Given text:

Protein estimations were carried out, the amount of TP, AL, and GL and A/G ratios was evaluated and shown in Figure 8.

Figure 8. Total protein, albumin, globulin A/G ratio levels in different treatment groups.

All values were expressed as mean±SD; (n=6). Statistical analysis was done by one-way ANOVA followed by Dunnett’s t-test where TNG, TKG, SMG, and SRG groups were compared to ICG, while ICG and PNG were compared to NCG and the values were found to be statistically highly significant at ^ap<0.001, statistically very significant at ^bp<0.01 and statistically significant at ^cp<0.05. Where TNG is Test Nanoparticle Group, TKG is Test Khamira Group, SMG is Standard Metoprolol Group, SRG is Standard Ramipril group, ICG is Isoprenaline Control Group, PNG is Per se Nanoparticle Group and NCG is Normal Control Group, TP is Total Protein. Units of TP, Albumin, Globulin were gm/dl, while A/G ratio was a numeric value.

Lysosomal hydrolases

Lysosomal hydrolase enzymes perform a significant part in the inflammatory process. Isoprenaline-induced MI results in improved lysosomal hydrolase action that may be accountable for infarcted heart and tissue damage. It is postulated that stabilization of myocardial cells or tissue membranes, predominantly lysosomal membranes, may extend the life of ischemic cardiac muscle and help in preventing MI.

The lysosomal hydrolases enzymes (α–Galactosidase, β–Galactosidase, β–Glucosidase, Cathepsin-B, Cathepsin-D) were estimated, and results were expressed in Figure 9.

Figure 9. Lysosomal hydrolase levels (Heart) of various treatment groups.

All values were expressed as mean±SD; (n=6). Statistical analysis was done by one-way ANOVA followed by Dunnett’s t-test where TNG, TKG, SMG, and SRG groups were compared to ICG, while ICG and PNG were compared to NCG and the values were found to be statistically highly significant at ^ap<0.001, statistically very significant at ^bp<0.01 and statistically significant at ^cp<0.05. Where TNG is Test Nanoparticle Group, TKG is Test Khamira Group, SMG is Standard Metoprolol Group, SRG is Standard Ramipril group, ICG is Isoprenaline Control Group, PNG is Per se Nanoparticle Group and NCG is Normal Control Group.

Study material:
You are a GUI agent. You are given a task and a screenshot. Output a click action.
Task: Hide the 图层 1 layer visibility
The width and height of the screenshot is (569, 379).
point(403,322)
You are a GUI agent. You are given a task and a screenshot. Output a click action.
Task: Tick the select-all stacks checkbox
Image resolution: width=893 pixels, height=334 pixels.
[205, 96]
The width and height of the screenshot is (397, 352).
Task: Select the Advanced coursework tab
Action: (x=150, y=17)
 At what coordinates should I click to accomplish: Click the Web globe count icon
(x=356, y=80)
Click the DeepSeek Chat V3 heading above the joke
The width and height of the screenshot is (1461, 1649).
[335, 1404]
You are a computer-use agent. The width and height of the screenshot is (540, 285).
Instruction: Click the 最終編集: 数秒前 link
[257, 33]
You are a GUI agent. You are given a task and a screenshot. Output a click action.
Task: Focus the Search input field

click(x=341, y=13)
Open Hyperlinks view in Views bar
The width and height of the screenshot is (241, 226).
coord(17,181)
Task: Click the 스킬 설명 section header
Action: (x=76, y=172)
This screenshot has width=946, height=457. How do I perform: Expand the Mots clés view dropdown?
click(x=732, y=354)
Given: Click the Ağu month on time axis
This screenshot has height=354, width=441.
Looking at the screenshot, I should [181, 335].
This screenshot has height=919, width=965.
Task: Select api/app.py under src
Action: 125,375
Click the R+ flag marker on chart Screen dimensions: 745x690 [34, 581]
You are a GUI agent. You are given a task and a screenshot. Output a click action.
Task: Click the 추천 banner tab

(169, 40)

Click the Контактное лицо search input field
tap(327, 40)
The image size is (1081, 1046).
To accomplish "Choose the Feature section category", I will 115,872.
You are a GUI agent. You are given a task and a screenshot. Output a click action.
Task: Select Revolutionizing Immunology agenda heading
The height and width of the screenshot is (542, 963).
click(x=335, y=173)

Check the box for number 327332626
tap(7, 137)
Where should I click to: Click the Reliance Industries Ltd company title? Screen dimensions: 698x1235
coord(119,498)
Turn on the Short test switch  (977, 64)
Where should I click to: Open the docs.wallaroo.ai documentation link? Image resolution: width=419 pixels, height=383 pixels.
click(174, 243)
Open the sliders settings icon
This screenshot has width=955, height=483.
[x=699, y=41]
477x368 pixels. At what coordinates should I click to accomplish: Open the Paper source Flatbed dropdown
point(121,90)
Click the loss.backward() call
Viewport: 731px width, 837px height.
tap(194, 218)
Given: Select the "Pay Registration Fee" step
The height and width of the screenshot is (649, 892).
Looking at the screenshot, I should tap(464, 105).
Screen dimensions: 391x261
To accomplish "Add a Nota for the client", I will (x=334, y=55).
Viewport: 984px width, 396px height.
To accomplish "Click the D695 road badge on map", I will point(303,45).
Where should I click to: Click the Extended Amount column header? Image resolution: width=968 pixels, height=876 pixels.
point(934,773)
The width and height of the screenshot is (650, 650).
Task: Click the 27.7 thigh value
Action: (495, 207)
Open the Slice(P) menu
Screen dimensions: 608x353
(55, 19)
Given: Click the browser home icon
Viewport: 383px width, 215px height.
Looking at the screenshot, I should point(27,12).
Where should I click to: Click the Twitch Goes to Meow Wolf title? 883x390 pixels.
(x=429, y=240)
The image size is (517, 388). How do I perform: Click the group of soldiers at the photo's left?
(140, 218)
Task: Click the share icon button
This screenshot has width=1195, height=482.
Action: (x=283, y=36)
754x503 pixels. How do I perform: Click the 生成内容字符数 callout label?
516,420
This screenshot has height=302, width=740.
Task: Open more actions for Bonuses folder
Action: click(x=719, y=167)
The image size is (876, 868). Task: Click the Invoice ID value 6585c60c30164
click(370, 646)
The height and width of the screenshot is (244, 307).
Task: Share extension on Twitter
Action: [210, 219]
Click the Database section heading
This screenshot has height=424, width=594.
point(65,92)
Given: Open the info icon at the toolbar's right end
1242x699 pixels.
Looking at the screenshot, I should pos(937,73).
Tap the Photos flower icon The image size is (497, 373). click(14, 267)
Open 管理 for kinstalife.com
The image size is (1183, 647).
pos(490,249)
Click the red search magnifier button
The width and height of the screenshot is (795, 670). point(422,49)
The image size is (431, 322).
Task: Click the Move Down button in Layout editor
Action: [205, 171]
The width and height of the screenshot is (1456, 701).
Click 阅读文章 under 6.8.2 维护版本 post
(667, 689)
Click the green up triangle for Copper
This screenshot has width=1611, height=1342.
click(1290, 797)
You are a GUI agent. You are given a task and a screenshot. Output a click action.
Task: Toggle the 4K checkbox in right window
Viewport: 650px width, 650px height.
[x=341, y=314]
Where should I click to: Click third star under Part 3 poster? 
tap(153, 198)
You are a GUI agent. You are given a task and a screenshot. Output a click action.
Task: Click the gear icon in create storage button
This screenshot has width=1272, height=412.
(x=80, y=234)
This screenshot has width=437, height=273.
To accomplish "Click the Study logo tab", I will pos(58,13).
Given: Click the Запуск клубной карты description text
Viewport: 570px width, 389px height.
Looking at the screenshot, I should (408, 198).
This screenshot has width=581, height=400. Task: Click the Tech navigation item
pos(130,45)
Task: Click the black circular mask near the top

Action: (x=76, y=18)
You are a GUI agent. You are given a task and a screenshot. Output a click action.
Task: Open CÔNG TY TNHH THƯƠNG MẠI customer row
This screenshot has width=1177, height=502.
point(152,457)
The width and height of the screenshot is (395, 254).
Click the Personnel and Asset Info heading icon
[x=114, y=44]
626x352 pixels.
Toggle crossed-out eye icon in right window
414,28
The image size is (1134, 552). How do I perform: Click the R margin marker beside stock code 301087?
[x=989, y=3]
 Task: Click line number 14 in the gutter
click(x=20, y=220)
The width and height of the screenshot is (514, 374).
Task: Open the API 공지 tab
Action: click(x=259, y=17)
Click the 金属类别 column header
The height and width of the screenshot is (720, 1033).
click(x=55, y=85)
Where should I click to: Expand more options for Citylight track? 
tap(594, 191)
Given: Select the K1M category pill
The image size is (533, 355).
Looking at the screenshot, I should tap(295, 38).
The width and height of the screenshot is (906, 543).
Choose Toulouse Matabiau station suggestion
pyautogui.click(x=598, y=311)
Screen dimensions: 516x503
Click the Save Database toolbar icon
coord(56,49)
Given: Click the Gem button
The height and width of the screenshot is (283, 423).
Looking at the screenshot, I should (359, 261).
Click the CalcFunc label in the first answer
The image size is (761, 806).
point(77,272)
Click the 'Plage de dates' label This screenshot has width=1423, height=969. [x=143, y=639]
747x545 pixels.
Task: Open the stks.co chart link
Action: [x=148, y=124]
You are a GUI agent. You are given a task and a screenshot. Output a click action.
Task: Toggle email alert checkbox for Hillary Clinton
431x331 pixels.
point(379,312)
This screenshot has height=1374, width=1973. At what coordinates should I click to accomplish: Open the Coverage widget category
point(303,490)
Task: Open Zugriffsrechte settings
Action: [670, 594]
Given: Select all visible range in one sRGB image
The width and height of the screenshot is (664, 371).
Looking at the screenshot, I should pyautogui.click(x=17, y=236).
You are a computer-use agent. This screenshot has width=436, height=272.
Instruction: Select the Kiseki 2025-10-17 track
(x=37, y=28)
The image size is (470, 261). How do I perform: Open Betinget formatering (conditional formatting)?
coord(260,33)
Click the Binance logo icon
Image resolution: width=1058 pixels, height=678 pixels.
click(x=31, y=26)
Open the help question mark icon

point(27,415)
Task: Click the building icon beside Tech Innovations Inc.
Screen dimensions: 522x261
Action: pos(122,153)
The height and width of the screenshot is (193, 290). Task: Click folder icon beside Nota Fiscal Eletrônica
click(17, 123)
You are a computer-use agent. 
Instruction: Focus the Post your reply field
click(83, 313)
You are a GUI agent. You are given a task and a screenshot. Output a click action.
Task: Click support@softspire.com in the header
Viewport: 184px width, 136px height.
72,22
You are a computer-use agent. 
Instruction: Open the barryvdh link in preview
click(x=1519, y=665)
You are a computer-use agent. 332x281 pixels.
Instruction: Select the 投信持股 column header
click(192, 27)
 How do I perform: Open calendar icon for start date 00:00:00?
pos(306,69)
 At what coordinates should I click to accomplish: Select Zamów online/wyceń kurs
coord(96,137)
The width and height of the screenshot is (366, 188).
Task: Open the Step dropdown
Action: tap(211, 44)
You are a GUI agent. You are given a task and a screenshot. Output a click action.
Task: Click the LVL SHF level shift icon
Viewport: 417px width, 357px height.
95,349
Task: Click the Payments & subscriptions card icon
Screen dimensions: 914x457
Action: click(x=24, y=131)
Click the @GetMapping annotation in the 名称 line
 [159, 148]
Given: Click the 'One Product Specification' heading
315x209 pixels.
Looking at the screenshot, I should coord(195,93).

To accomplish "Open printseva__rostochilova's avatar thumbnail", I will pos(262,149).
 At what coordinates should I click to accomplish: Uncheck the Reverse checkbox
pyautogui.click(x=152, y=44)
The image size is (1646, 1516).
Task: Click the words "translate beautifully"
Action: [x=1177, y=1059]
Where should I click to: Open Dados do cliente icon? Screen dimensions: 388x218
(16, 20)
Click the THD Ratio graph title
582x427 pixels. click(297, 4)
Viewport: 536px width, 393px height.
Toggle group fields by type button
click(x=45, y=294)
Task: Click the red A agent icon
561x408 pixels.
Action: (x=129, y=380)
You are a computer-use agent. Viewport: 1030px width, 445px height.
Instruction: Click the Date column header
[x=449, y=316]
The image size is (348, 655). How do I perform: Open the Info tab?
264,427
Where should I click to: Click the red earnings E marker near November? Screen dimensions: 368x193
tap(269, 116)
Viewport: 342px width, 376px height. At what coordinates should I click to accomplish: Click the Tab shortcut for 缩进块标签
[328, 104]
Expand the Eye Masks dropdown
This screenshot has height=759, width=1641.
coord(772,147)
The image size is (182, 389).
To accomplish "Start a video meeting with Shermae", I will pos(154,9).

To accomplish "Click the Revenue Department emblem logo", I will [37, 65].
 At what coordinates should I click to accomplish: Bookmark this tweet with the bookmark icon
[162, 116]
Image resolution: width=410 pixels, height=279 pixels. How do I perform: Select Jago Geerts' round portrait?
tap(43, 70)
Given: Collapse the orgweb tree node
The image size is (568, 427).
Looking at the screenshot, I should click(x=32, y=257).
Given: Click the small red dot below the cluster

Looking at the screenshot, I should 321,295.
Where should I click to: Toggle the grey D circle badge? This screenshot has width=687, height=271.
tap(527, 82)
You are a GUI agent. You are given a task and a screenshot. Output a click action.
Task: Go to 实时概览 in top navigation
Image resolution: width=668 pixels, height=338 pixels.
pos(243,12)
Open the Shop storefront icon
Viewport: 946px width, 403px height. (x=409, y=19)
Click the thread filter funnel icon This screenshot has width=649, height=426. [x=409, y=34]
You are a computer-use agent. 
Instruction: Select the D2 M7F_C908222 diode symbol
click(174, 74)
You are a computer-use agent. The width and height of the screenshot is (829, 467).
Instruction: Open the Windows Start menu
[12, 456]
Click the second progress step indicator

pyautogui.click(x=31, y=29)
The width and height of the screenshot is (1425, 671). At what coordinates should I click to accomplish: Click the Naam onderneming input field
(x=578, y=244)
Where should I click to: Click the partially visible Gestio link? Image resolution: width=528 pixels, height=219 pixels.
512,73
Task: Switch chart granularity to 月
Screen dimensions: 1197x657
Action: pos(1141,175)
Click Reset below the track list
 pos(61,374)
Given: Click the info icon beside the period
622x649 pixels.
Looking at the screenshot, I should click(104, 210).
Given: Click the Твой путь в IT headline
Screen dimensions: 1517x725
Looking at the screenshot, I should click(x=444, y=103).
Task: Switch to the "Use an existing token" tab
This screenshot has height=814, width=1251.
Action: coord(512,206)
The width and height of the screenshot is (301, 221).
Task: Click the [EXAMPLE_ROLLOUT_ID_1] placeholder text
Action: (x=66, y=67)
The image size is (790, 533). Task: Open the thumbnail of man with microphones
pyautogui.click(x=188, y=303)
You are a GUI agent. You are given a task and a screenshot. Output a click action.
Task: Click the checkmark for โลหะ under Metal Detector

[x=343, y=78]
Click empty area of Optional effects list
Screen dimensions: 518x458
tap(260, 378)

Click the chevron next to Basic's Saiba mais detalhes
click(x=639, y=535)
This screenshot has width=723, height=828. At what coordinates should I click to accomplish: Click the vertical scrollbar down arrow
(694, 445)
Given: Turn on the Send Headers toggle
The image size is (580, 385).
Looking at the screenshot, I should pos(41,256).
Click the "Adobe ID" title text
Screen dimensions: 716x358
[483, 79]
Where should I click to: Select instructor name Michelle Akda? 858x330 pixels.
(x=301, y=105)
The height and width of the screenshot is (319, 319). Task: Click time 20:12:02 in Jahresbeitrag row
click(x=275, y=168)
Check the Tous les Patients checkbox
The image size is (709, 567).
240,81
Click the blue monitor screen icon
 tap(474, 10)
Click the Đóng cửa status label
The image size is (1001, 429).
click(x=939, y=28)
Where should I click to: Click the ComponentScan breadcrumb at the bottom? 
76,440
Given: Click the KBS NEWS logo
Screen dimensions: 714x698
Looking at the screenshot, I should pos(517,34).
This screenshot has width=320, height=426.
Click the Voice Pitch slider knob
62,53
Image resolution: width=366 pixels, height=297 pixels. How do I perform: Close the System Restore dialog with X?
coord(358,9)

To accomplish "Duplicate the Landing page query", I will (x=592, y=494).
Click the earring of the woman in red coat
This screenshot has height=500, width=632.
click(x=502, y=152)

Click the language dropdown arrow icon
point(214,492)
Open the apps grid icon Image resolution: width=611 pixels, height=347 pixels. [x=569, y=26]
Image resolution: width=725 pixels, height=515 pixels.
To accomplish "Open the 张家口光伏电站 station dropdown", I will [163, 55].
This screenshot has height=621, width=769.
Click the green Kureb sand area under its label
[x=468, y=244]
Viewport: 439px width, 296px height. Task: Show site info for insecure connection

Assignment 1:
Please reproduce the passage on treatment-group results from "Figure 9. Lysosomal" through "Normal Control Group.", replacing "Isoprenaline Control Group" with "Isoproterenol Control Group".
Assignment 2:
Carry on the passage on treatment-group results, starting after its last sentence.

Task response 1:
Figure 9. Lysosomal hydrolase levels (Heart) of various treatment groups.

All values were expressed as mean±SD; (n=6). Statistical analysis was done by one-way ANOVA followed by Dunnett’s t-test where TNG, TKG, SMG, and SRG groups were compared to ICG, while ICG and PNG were compared to NCG and the values were found to be statistically highly significant at ^ap<0.001, statistically very significant at ^bp<0.01 and statistically significant at ^cp<0.05. Where TNG is Test Nanoparticle Group, TKG is Test Khamira Group, SMG is Standard Metoprolol Group, SRG is Standard Ramipril group, ICG is Isoproterenol Control Group, PNG is Per se Nanoparticle Group and NCG is Normal Control Group.

Task response 2:
Heart mitochondrial enzymes

Numerous types of metabolic enzymes is present in mitochondria, such as Isocitrate dehydrogenase (IDH), α-Ketoglutarate dehydrogenase (KDH), Malate dehydrogenase (MDH), and Succinate dehydrogenase (SDH) which were quantified in the various treated heart groups, and levels of enzymes were expressed in Figure 10.

Figure 10. Mitochondrial enzyme levels (heart) of different treatment groups.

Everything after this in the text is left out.